Data to use section start

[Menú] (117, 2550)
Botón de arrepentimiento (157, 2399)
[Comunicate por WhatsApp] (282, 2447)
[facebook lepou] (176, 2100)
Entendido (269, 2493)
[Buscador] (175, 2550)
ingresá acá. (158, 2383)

Data to use section end

_Problem description_
Once you have read the records above, please copy them out exactly.

_Answer box_
[Menú] (117, 2550)
Botón de arrepentimiento (157, 2399)
[Comunicate por WhatsApp] (282, 2447)
[facebook lepou] (176, 2100)
Entendido (269, 2493)
[Buscador] (175, 2550)
ingresá acá. (158, 2383)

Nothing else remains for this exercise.